Let’s work with this flow diagram for a moment. First, it helps to separate the data flow variables into clock transitions regions. (We’ll show this in Fig 6 below in a moment.) i_phase would be in the first clock. We’ll call this the input clock. index is in the next clock, etc. Once you separate these variables, then you can see the problem with the negation logic. This negation flag needs to come from the high bit of i_phase[(PW-1)], but it has to be available after the table look up. To make this problem more apparent, draw vertical lines through the diagram, dilineating the processing clocks. Data flows should not cross through such lines, without being clocked into a new register–else you’ll have a pipeline bug.

The solution to this problem is to schedule the pipeline logic. Specifically, we’ll create a register to hold i_phase[(PW-1)] while the table index is calculated and the table value is looked up. We can implement this with a two stage shift register, captured by negate[0] and negate[1]:

always @(posedge i_clk)
if (i_ce)
begin
	negate[0] <= i_phase[(PW-1)];
	// ...
	negate[1] <= negate[0];
	if (negate[1])
		// ...
end

A new data flow diagram for this modified algorithm might look like Fig 6.

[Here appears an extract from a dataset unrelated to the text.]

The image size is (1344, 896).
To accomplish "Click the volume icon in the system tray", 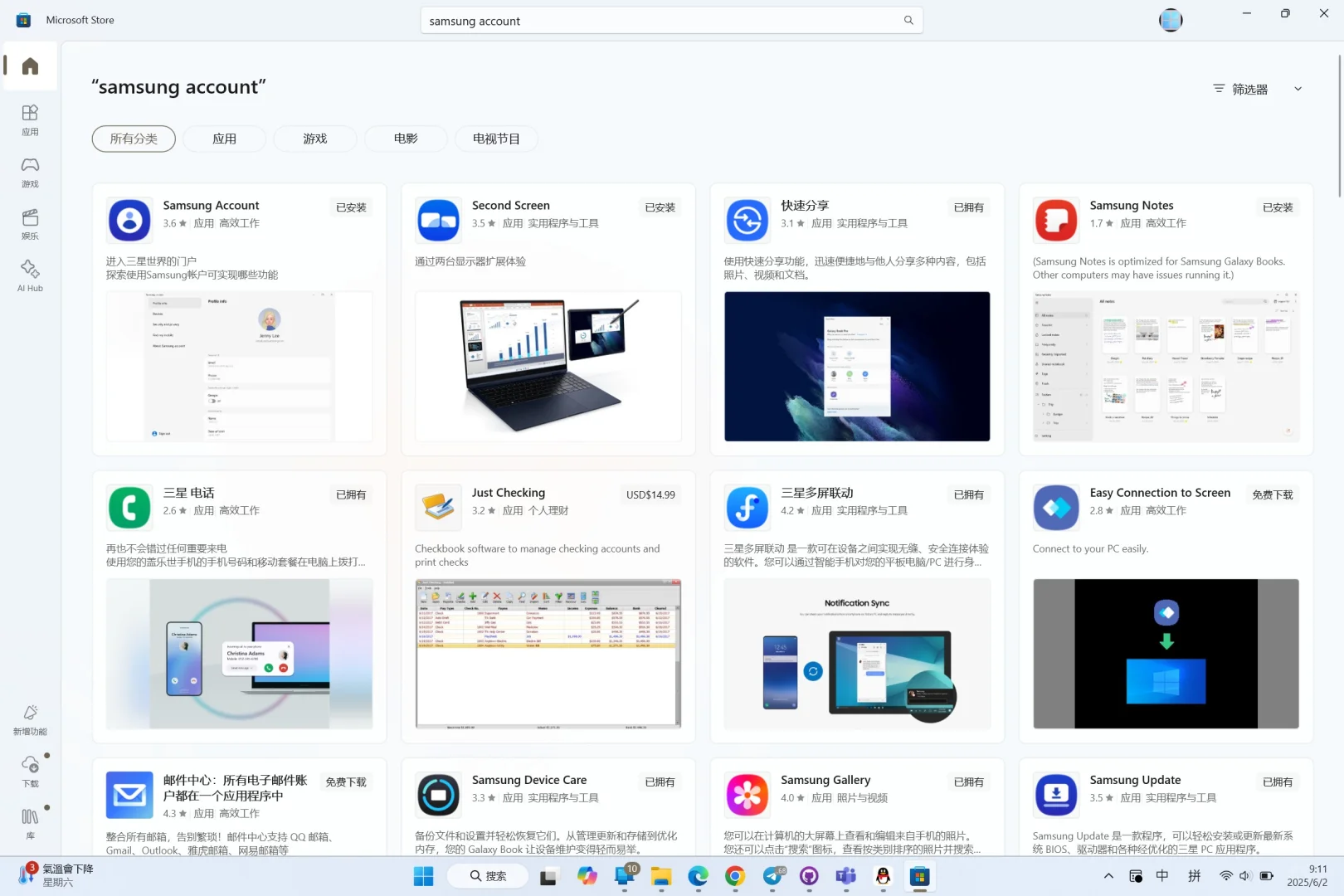I will click(1244, 875).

Fig 6: Scheduled data flow
Data flow diagram, with all logic scheduled

Notice how each variable is now associated with a clock period in the pipeline.

Written out, our logic now looks like:

// Initialize the quarter-wave table
initial	$readmemh("quarterwav.hex", quartertable);

always @(posedge i_clk)
	if (i_ce)
	begin
		// Clock one
		negate[0] <= i_phase[(PW-1)];
		index  <= i_phase[(PW-2)]
				? ~i_phase[(PW-3):0]
				:  i_phase[(PW-3):0];

		// Clock two
		negate[1] <= negate[0];
		tblvalue <= table[index];

		// Output clock
		if (negate[1])
			o_val <= -tblvalue;
		else
			o_val <=  tblvalue;
	end

You can also find a full example of this logic here.

At this point, we are almost done. All that’s left is to create a hex file to be used to crate this table. This can be done from a simple C++ program, where the relevant portion is shown below:

int	tbl_entries = (1 << lgtable),
	maxv = (1 << (ow-1))-1;

for(int k=0; k < tbl_entries/4; k++) {
	double	dv, ph;
	ph = 2.0 * M_PI * (double)k / (double)tbl_entries;
	ph+=       M_PI             / (double)tbl_entries;
	dv = maxv * sin(ph);

	if (0 == (k%8))
		fprintf(hexfp, "%s@%08x ", (k!=0)?"\n":"", k);
	fprintf(hexfp, "%0*x ", (ow+3)/4, (int)(dv) & ((1<<ow)-1));
} fprintf(hexfp, "\n");

Well, not quite. The problem with this approach is that the table generator is closely associtated with the Verilog code itself. In particular, you can’t change the number of table entries, or for that matter the width of the table entries, without also adjusting the Verilog code. For this reason, the C++ generator program creates both the Verilog code and the hex table at the same time.

That’s it! We’ve now made a sinewave generator from just a quarter wave table. We’re still going to need to come back to test this table, to build a test bench and prove that it works, but that’s the basics of the algorithm.

Conclusion

This post is one in a small series of posts discussing how to generate a sinewave. We’ve already discussed a very simple sinewave generator, and we are well on our way to creating and explaining a full blown CORDIC sinewave implementation.

These sinewave generators will then form the basis for testing the digital filters that I intend to discuss and demonstrate as well.

So, while this is the end of this post, in many ways it is only one step forward in building Digital Signal Proccessing algorithms within an FPGA. Stick around, there’s a lot you can do with a sinewave.